Blackcaps Tim Southee is bowled during play on day five of the first test against Bangladesh. Photosport
OPINION
Clearly the toughest thing about winning a world test cricket championship is the next one – as we are seeing now with the Black Caps.
It's hellish hard to maintain the same standards, let alone improve, and there are mitigating circumstances. However, the Black Caps and coach Gary Stead,in particular, seem mired in stale thinking rather than looking for change that might help them add to last year's world test championship.
It's not just that disquieting loss to Bangladesh. The two tests against India – one a hiding, the other a strange hesitancy to attack the chance to win a series there for the first time – also showed the "world champion" label is already wearing thin.
One of the problems is selection – relying wholly on the usual battery of pace bowlers on an unresponsive pitch instead of selecting left-arm spinner Ajaz Patel for the first test against Bangladesh, particularly after his 10-wicket heroics against India.
If you want to conduct the orchestra, of course you have to turn your back on the crowd but, in explaining his decision to leave Patel out of the test team, Stead said: "I think if you look at the reality of spin bowlers in New Zealand in the last four or five years, there haven't been a lot of them taking truckloads of wickets.
"That's not necessarily the spinners' fault, but shows the strength of where we're at with our pace bowling unit at the moment. Which one of the four quicks are you going to drop that he'll be better than?"
The logic is skewed. When he says spinners haven't taken "truckloads of wickets" in recent years, he really means New Zealand spinners. Visiting spinners seem to do fine – Bangladesh (even without their leading spinner), for example, took five for 102 off 38 overs in New Zealand's first innings.

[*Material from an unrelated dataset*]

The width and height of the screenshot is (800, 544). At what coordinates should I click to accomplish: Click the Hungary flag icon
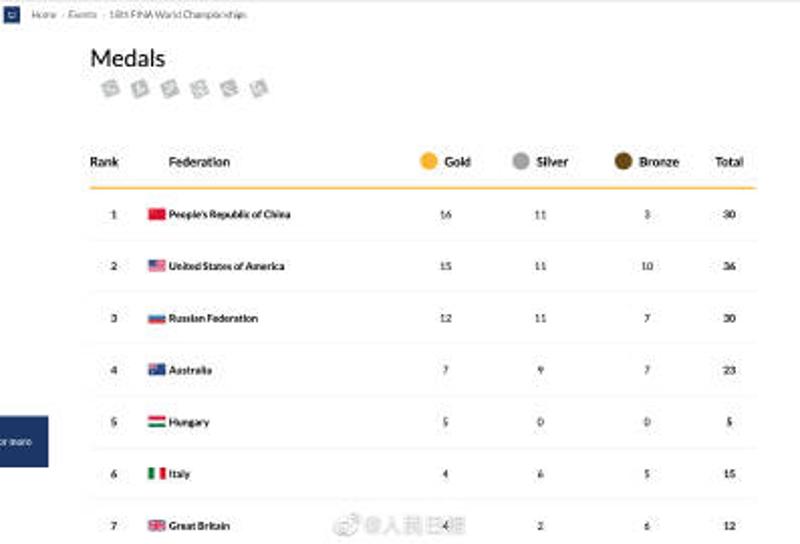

It's not just about Patel; New Zealand lack a true all-rounder at the moment, so it's curious there's no place in the test team for Daryl Mitchell. There are real concerns about the batting of Tom Latham, Tom Blundell, Henry Nicholls, Ross Taylor and an admittedly injury-affected Kane Williamson, missing for the last two tests.
As for which of the four quicks would be dropped to make way for Patel, Stead asked the wrong question. The one to make way would be Rachin Ravindra, the young man being groomed as an all-rounder and who clearly has talent but maybe more with bat than ball.
He scored 4 in the first innings and 16 in the second and has only 73 runs from his first six bats. A slow start to a test career is nothing new – Martin Crowe amassed 20 runs in his first four test innings and look what he became.
They clearly like Ravindra's batting lower down but, if New Zealand is ever going to break out of its reliance on medium-fast bowlers, encouraging the talent of a specialist like Patel seems blindingly obvious, even if New Zealand conditions do not much help spinners. That, as previously pointed out, didn't seem to be a problem for Daniel Vettori.
Ravindra bowled well enough though his none for 67 off 28 overs of left-arm spin rarely looked like bringing a wicket. Patel has guile, flight and more variation – and his 10 wickets against India included the world's best batsman, Virat Kohli.
While we are talking about New Zealand conditions, no one in the Black Caps read the Mt Maunganui pitch right. It was a true batting surface; even the snicks from the quicks didn't carry to the catchers. At this level, that's a bad misread, maybe seeing only what they wanted to see.
Stale thinking is also putting up the same stable of quicks, putting the ball outside the off stump and becoming ever more frustrated when the wickets didn't magically amass. The Bangladeshis showed the value of attacking the stumps.
I say all this in the knowledge that this New Zealand pace attack will do the business again, maybe even in this second test. But it's not just selection/old thinking that is slightly worrying about the Black Caps' post-world championship campaign.
Never mind the rout in the second test against India, it was odd watching the jubilation over the (admittedly compelling) cliffhanger draw in the first test and Patel and Ravindra's 10th wicket they-shall-not–pass stand.
But…shouldn't the Black Caps have won? Or at least made a better show of trying to win? Why did they look so hesitant chasing only 284?
The batting was brittle and words that came to mind when watching both New Zealand innings and some of Kane Williamson's captaincy decisions: timidity, pessimism.
Again, there were mitigating factors, the horror pitch topmost. But it was hard to escape the feeling that, had Brendon McCullum been skipper, the Black Caps' pursuit may have been different. The world champs didn't look like they thought they could win; the pitch's mind-scrambling properties weighed heavy; they played not to lose.
This team looks like it needs a shot in the arm, a wholly apt metaphor in these Covid days. It starts with the off-field thinkers.